My Boss: Work smarter  not harder

Me: Why don’t we work stupid and lazy?

Well,…I guess we can’t all be on the CEO track.

 

My Boss: Follow your passion

Me: What if my passion is killing you?

 

Boss: You’ve got to stop beating yourself up.

Me: Actually, I brought this baseball bat for you,

so I could follow my passion.

 

Boss: When life gives you lemons, make lemonade

Me: My impression was you made some kind of mixed drink

with alcohol in it.

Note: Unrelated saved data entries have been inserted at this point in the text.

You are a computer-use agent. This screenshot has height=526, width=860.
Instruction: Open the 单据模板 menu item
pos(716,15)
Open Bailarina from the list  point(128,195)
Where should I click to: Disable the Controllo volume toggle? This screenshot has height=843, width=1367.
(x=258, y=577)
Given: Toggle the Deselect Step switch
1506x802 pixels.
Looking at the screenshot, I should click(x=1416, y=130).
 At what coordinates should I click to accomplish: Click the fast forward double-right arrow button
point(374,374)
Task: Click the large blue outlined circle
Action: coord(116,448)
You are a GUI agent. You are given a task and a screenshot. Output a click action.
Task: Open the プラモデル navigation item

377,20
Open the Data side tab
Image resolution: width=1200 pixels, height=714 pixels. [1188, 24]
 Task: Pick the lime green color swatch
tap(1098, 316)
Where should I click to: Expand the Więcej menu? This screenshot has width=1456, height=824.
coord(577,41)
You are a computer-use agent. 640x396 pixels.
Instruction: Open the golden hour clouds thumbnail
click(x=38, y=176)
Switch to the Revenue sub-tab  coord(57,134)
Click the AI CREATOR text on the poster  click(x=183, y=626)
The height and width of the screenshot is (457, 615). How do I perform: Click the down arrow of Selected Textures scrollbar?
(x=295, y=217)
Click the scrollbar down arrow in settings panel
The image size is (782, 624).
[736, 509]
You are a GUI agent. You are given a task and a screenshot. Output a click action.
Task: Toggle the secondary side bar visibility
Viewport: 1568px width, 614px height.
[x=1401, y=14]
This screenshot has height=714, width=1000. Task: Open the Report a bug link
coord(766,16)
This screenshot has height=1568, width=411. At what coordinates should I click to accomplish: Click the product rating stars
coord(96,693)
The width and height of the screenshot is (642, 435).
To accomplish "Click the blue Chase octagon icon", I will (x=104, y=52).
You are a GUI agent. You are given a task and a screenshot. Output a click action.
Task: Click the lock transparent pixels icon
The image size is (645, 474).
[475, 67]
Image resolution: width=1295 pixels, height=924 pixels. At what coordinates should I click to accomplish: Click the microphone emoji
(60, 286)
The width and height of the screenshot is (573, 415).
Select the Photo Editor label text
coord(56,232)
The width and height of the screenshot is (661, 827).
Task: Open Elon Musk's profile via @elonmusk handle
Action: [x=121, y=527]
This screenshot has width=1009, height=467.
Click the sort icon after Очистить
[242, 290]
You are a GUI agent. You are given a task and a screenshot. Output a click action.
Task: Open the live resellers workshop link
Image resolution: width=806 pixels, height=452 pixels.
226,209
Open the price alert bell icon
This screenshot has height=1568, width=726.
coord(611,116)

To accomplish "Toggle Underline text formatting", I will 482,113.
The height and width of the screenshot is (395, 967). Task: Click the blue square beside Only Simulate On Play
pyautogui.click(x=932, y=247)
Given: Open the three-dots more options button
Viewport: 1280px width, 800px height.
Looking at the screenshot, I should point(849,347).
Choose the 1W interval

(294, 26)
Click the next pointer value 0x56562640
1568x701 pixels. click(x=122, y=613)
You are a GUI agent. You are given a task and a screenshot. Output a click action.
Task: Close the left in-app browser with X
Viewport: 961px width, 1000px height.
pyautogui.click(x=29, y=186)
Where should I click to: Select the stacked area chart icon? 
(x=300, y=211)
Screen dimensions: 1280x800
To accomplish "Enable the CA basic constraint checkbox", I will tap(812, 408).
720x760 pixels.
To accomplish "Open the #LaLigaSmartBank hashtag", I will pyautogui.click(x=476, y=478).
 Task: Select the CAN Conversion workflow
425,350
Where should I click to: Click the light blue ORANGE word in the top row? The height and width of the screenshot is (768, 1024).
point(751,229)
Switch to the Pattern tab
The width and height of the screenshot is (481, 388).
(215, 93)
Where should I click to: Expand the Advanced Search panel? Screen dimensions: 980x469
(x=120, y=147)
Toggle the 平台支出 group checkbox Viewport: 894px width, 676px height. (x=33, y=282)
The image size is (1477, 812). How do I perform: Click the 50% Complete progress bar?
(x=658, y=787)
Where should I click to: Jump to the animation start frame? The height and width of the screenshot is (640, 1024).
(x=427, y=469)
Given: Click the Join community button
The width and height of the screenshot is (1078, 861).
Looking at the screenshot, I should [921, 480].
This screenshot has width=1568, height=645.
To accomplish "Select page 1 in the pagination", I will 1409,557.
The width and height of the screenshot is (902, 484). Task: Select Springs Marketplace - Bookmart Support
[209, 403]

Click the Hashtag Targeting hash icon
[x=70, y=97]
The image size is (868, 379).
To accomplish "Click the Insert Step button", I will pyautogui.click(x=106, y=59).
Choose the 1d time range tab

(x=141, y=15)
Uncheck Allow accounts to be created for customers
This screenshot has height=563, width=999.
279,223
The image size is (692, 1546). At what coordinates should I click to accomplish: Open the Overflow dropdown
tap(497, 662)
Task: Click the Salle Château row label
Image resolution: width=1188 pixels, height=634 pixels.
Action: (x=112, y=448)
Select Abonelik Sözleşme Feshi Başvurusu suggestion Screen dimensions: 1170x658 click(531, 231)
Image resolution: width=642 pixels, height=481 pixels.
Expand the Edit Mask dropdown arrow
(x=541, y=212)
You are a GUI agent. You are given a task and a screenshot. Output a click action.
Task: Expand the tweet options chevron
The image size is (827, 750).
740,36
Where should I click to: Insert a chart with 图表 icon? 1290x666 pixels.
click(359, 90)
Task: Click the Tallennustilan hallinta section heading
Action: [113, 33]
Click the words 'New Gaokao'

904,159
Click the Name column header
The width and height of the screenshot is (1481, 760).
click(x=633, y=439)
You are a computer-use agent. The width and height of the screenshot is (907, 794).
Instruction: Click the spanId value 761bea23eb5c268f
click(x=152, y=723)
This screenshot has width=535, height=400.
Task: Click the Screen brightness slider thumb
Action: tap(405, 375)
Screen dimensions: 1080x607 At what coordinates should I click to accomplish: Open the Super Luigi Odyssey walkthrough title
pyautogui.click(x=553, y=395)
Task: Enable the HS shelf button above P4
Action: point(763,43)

Did someone give you lemons this morning?

 

Boss: People are our greatest asset.

Me: Does that explain your hoarding rolls of toilette paper from

the men’s room behind your desk?

 

Boss: It’s a game changer

Me: You mean like switching from the Superbowl to The Wheel

of Fortune during half time at your house and thinking that nobody

would notice?

 

Boss: Was the “All Hands Meeting a Spelling Bee?”

Me: No, everyone but you  just used a spell checker on their

Powerpoint presentation.

 

Boss:  I was just talking out load.

Me: Perhaps listening to the voices in your head?

 

Boss: Did you say there was lemonade?